### RECORDS

+++

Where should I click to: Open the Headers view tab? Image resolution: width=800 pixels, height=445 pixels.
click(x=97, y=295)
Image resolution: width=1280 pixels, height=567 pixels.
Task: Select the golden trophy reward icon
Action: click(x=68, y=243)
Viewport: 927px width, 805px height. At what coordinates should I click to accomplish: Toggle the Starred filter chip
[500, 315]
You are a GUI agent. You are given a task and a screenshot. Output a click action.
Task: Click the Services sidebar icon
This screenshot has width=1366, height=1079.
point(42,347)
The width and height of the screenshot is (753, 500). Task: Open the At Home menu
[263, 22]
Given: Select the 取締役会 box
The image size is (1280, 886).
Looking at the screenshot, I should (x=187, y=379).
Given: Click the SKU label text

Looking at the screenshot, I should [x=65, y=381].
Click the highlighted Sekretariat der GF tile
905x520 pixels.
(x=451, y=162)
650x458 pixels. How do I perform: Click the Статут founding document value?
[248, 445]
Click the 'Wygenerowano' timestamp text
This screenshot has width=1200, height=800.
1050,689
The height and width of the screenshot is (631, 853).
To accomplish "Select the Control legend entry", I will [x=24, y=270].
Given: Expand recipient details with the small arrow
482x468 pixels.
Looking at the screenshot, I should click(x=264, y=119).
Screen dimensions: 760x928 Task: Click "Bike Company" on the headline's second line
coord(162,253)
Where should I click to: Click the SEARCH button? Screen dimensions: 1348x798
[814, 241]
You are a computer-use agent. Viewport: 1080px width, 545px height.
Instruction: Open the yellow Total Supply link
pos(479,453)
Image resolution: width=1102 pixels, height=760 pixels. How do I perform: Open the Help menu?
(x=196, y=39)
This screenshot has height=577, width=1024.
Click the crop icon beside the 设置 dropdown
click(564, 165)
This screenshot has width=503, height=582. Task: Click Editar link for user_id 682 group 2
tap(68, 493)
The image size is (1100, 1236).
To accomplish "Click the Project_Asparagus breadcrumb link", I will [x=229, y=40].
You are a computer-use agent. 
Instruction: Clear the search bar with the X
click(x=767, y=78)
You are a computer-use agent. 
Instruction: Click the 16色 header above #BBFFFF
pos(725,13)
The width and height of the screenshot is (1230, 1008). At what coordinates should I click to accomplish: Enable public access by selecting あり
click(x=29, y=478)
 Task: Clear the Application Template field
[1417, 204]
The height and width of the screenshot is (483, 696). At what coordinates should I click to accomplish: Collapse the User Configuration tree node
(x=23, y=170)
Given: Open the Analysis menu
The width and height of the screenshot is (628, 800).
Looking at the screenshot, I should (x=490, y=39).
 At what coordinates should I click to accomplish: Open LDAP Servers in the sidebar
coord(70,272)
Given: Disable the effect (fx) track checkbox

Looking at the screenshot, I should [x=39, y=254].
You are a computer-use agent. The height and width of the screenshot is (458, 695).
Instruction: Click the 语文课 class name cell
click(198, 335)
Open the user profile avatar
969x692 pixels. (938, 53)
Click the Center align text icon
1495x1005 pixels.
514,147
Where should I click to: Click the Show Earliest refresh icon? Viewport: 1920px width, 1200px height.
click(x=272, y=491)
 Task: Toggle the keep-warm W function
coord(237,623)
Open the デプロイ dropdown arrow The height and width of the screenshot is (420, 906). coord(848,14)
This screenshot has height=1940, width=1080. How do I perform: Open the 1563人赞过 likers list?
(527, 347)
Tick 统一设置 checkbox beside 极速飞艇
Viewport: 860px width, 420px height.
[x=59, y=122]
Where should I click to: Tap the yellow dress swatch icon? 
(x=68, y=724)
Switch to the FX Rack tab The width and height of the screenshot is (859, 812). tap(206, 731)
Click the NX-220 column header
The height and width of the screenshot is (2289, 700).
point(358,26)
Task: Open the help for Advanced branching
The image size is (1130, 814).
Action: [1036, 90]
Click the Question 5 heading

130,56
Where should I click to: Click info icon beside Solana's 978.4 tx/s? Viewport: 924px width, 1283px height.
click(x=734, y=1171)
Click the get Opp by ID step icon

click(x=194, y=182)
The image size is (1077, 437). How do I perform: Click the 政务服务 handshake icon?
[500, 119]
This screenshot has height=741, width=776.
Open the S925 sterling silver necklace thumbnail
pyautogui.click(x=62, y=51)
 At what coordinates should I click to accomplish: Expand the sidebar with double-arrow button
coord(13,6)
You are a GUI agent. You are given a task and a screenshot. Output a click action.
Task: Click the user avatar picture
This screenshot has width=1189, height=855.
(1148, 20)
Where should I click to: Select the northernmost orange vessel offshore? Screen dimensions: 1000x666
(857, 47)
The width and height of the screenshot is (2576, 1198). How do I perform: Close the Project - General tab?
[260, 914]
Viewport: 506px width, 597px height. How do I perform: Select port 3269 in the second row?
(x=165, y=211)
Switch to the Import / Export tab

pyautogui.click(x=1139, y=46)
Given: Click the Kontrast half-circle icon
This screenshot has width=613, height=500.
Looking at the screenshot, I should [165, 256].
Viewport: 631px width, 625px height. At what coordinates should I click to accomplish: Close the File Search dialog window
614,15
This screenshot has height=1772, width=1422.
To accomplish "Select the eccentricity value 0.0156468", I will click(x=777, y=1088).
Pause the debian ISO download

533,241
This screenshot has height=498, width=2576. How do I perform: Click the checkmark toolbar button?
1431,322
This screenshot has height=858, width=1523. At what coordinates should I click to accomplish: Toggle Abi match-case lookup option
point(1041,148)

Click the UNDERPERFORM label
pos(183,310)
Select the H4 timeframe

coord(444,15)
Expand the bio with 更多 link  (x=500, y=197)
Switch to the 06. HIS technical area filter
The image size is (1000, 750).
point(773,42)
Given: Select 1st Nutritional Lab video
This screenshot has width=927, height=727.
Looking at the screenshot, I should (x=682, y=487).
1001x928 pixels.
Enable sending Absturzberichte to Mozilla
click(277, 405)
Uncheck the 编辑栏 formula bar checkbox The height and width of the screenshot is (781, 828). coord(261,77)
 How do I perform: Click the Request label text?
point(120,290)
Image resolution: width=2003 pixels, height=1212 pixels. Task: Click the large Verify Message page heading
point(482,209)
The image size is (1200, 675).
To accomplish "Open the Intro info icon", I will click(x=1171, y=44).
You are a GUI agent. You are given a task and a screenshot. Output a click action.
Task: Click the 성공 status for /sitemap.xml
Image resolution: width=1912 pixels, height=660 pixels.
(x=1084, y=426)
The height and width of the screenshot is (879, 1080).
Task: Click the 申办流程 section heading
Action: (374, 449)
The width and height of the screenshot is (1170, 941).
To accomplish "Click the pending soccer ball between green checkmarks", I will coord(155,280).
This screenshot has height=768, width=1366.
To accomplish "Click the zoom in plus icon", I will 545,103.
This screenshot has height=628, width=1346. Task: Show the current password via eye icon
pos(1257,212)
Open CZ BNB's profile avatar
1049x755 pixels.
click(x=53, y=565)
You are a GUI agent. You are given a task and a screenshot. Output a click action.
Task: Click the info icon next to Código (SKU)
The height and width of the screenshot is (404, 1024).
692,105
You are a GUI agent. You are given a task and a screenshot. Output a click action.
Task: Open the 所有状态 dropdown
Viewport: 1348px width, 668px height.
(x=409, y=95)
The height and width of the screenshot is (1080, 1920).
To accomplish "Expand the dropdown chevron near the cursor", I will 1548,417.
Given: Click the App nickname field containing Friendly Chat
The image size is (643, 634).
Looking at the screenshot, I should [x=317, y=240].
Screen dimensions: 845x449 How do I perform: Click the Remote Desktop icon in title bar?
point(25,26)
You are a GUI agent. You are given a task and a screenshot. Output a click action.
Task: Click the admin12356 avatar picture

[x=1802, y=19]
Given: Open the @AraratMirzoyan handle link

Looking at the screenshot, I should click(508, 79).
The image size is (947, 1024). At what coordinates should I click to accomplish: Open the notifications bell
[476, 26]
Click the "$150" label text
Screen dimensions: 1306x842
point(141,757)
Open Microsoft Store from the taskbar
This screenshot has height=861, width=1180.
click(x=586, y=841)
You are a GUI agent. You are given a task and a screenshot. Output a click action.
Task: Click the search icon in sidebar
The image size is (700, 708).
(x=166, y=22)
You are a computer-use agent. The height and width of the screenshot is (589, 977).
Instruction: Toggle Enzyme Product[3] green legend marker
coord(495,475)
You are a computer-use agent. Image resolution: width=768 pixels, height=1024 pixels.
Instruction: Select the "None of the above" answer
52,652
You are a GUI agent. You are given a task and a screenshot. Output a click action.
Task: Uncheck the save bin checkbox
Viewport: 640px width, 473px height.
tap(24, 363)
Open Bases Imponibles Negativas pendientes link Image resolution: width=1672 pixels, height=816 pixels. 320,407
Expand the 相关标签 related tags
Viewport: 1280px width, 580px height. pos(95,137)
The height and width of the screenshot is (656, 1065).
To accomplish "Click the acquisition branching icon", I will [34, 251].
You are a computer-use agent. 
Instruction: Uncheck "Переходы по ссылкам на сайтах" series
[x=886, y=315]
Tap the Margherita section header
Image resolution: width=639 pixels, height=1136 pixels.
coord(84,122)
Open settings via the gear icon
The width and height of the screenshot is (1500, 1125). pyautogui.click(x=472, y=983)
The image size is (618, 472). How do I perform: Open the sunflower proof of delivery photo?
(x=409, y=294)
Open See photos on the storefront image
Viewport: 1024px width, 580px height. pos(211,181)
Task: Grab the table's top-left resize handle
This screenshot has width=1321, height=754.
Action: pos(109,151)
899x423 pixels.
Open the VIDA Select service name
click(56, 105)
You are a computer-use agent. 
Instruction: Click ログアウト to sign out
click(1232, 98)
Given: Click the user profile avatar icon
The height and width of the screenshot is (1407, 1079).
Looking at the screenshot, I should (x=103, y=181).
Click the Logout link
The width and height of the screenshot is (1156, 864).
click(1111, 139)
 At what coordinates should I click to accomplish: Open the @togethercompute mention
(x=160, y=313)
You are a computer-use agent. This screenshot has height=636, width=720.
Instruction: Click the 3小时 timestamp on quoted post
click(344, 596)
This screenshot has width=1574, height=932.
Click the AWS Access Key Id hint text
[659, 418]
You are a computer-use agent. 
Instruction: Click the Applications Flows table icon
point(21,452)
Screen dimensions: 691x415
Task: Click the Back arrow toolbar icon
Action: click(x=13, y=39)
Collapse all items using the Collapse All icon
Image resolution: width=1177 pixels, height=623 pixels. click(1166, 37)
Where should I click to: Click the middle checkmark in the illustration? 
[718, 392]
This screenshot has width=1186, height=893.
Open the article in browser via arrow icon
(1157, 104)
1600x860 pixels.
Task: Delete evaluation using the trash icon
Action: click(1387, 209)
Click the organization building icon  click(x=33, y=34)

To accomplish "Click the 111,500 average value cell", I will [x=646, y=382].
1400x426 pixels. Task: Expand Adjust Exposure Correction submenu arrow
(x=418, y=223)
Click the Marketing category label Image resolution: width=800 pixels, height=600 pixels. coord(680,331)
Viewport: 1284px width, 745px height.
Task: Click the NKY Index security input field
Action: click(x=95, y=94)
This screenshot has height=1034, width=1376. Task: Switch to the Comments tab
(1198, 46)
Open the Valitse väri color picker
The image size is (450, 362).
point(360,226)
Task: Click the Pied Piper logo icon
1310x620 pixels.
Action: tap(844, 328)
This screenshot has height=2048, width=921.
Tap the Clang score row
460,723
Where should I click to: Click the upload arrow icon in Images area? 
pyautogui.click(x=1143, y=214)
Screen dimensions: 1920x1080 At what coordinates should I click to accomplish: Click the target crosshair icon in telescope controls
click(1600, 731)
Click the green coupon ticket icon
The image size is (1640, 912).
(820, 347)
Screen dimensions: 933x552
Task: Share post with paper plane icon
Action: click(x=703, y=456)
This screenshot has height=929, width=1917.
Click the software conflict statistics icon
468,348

+++

### EXERCISE OBJECTIVE
Gather each line of the records holding the string "branching".

### FINISHED TASK
Task: Open the help for Advanced branching
To accomplish "Click the acquisition branching icon", I will [34, 251].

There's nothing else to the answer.